A estrutura chegou a ser montada mesmo sem alvará, mas nenhum tipo de entorpecente foi encontrado no evento e ninguém foi detido; organizador da feira disse que as ações de marketing foram mal-interpretadas (Divulgação)
O evento We Expo, feira voltada ao uso medicinal da cannabis, foi cancelado no último sábado, 9, após ter o alvará indeferido pela Prefeitura de Campinas. Entre os motivos, foi alegada uma “incitação ao consumo de entorpecentes” após denúncia do vereador Nelson Hossri (PSD) ser acolhida. Ministério Público (MP), Polícia Militar e agentes da Delegacia de Investigações sobre Entorpecentes de Campinas (Dise) estiveram no local. A organização nega as acusações e busca nova data para realização da feira. A Prefeitura alegou que as divulgações do evento convidavam os participantes a "se prepararem para ver os mais inovadores produtos do mercado, os melhores cheiros e sabores".
De acordo com a secretária de Urbanismo, Carolina Baracat Lazinho, em decisão no dia 18 de agosto, a análise da Procuradoria de Urbanismo e Meio Ambiente (Puma) concluiu que houve desrespeito a uma jurisprudência criada por decisão do Supremo Tribunal Federal (STF), uma vez que, entre outros fatores, somente é permitido eventos do gênero desde que “não haja incentivo, estímulo ou consumo de entorpecentes e que não haja a participação ativa de crianças ou adolescentes na sua realização”. O evento estava previsto para acontecer em um espaço no distrito de Joaquim Egídio, com 40 stands para venda de produtos, além de 10 mesas para debater o uso medicinal da cannabis. A feira já havia sido alvo do vereador Nelson Hossri, que oficiou denúncia à Prefeitura, Secretaria de Urbanismo, MP, Polícia Civil e Militar contra a realização do evento.
No documento, Hossri incluiu imagens e textos publicados na rede social que divulgavam a feira, alegando que ela fazia apologia ao uso das drogas. Uma das citações que o vereador considerou problemática foi a de que o objetivo do evento era “proporcionar um dia único, no parque, livre de regras chatas e com uma estrutura impecável, nunca vista em eventos do segmento”. A denúncia foi acolhida pela Prefeitura, que negou o alvará ainda em agosto. Segundo Hossri, um dia antes do evento, a organização entrou com uma ação judicial, que foi negada. Mesmo assim a estrutura foi montada, o que motivou a ida de equipes da Prefeitura, Polícia Militar, Guarda Municipal e Polícia Civil ao local.

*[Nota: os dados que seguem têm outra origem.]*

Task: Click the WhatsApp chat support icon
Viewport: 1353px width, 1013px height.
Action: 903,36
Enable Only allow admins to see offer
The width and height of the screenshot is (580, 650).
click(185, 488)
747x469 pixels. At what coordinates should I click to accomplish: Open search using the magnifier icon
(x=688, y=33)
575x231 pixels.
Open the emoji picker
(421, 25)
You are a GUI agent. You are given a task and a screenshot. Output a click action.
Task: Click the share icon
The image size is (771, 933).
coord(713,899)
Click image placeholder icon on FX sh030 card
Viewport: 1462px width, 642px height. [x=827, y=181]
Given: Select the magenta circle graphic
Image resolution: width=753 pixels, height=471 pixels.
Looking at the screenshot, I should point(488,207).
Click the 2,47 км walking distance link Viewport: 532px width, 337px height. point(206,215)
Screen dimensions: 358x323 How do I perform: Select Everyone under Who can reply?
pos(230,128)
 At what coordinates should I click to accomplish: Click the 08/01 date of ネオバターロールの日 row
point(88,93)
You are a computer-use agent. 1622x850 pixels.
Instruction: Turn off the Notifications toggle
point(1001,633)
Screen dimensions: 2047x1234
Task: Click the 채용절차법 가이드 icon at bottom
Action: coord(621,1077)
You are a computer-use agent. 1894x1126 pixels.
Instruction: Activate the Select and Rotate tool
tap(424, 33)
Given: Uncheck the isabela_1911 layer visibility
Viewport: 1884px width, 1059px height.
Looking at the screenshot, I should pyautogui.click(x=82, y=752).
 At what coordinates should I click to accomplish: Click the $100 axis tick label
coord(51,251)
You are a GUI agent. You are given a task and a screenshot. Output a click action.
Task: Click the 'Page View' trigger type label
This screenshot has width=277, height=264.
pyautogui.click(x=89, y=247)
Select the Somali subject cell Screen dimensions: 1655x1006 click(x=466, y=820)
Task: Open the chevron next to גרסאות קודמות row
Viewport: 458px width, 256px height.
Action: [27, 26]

Hossri acompanhou a ação e divulgou imagens do que seria um pé de maconha e de alimentos à base de maconha que, segundo o vereador, eram comercializados no espaço. No entanto, o delegado titular da Dise, Fernando Sanches, disse que nenhum entorpecente foi encontrado no evento. Ninguém foi preso. Nas redes sociais, a página do evento publicou uma nota repudiando o cancelamento. No texto, eles acusam que o vereador autor da denúncia agiu motivado por interesses políticos e econômicos. “Este ato foi um flagrante abuso de autoridade, no qual a ignorância e desinformação prevaleceram sobre a busca pelo progresso e pela educação. O uso da feira como um trampolim para promoção social em uma campanha eleitoral é inaceitável”, diz trecho. Organizador da feira, Marcelo Freire Silva negou as acusações e disse que houve erro de interpretação nas ações de marketing da página que divulgava o evento. Ele também destacou que o pé de maconha apontado por Hossri era uma representação feita de bambu e que os alimentos comercializados simulavam o aroma da cannabis por meio de terpenos, algo lícito no Brasil.
Ele ainda lembrou que diversos eventos deste porte estão sendo realizados no país, inclusive com participação de entidades internacionais. “Eu vejo como um retrocesso”, afirmou sobre o cancelamento. “Não teve nada de errado. Tudo estava bem organizado, com pessoas capacitadas. Então para gente foi devastador. Grupos do Uruguai estão vindo ao Brasil realizar eventos sobre o assunto, inclusive 10 vezes maior, e nós não conseguimos. Foi devastador.” A vereadora Paolla Miguel (PT), que teria uma mesa no evento para debater políticas públicas envolvendo a distribuição de medicamentos a base da cannabis, lamentou o cancelamento da feira e disse que ela cria um atraso sobre o debate da pauta na cidade. “Estamos falando com os organizadores para que esse evento aconteça. Muitas pessoas que têm esclerose múltipla e que estavam na expectativa de ter informações a mais, não tiveram essas informações. Então a gente volta de novo para um debate que está sendo cada vez mais elitizado, uma vez que essas feiras atraem públicos que se beneficiam das informações e descobrem com elas políticas públicas. A única coisa que a gente quer é ter esses avanços no município.”